5 Crypto Stocks with Biggest Upside

2. Paypal Holdings Inc. (NASDAQ:PYPL)

Number of Hedge Fund Holders: 86

Paypal Holdings Inc. (NASDAQ:PYPL) recently surprised everyone by announcing a stablecoin called PayPal USD (PY-USD). Bank of America said in a report that Paypal Holdings Inc. (NASDAQ:PYPL)’s step might become a “payments catalyst” over time but the adoption of the cryptocurrency asset “is unlikely to be significant in the near term.” However Paypal Holdings Inc. (NASDAQ:PYPL) has several other growth catalysts as the company’s primary business remains poised to grow in the long term.

BMO’s analyst Brian Belski recently said in a note that he expects the S&P 500 to end the year on a higher note since many of their bull case assumptions “have become more credible lately.”

The analyst recommends some growth stocks that he believes have low market valuation (NTM P/E and PEG) and above market earnings growth expectations. Paypal Holdings Inc. (NASDAQ:PYPL) was one of the Belski’s top picks.

RiverPark Large Growth Fund made the following comment about PayPal Holdings, Inc. (NASDAQ:PYPL) in its Q2 2023 investor letter:

“PayPal Holdings, Inc. (NASDAQ:PYPL): PayPal shares were a top detractor in the quarter despite reporting better than anticipated 1Q earnings and raising guidance for the remainder of 2023. Revenue of $7 billion grew 9% year over year, an acceleration from the prior year and quarter. EPS of 1.17 grew 33% year over year on better cost discipline leading to better operating margins. The disappointment was centered around weaker gross margins, as unbranded checkout, which has lower gross margins, accelerated faster than branded checkout. Management anticipates this trend to continue and therefore guided to lower gross margins for the remainder of the year. Despite the gross margin headwind, operating margins continue to expand due to expense discipline.

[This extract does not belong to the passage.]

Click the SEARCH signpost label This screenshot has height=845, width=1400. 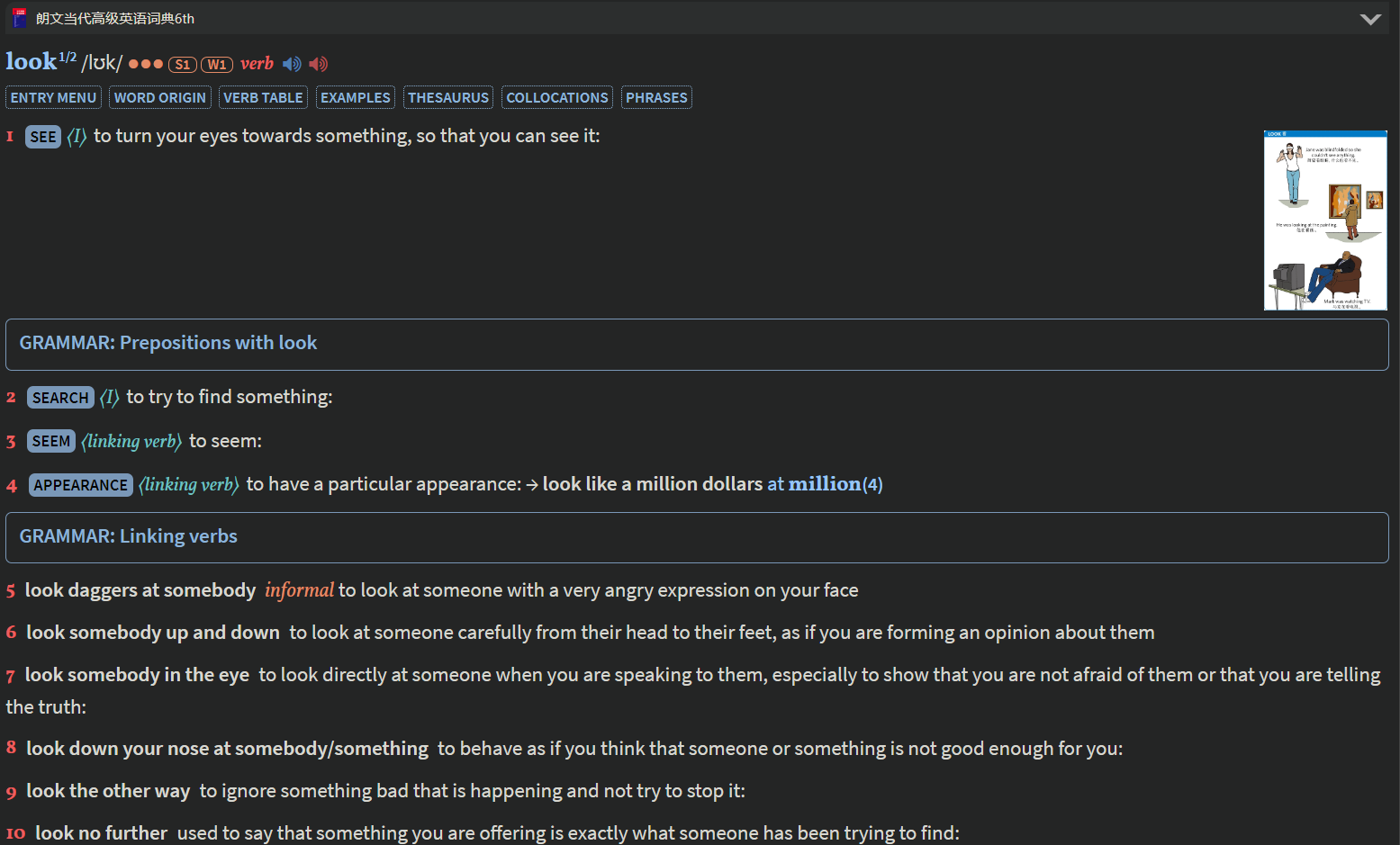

PayPal is the most accepted digital wallet – with almost triple the acceptance of Apple Pay, the number two digital wallet – providing the purest exposure to the secular growth in ecommerce-driven digital payments. PayPal is also a key beneficiary of consumer-to-consumer payment trends through its Venmo peer-to-peer (P2P) payment service. With a 1Q non-GAAP operating margin of 23%, PYPL also has significant margin expansion potential given that competitors Adyen, Visa and Mastercard have 50%-65% operating margins. We believe the combination of the secular growth of eCommerce and P2P payments, along with expanding operating leverage and the strategic use of the company’s significant and growing cash balance should fuel at least a high teens earnings growth rate over the next five years. This, to us, presents an excellent risk/reward given that PYPL trades at a below market multiple.”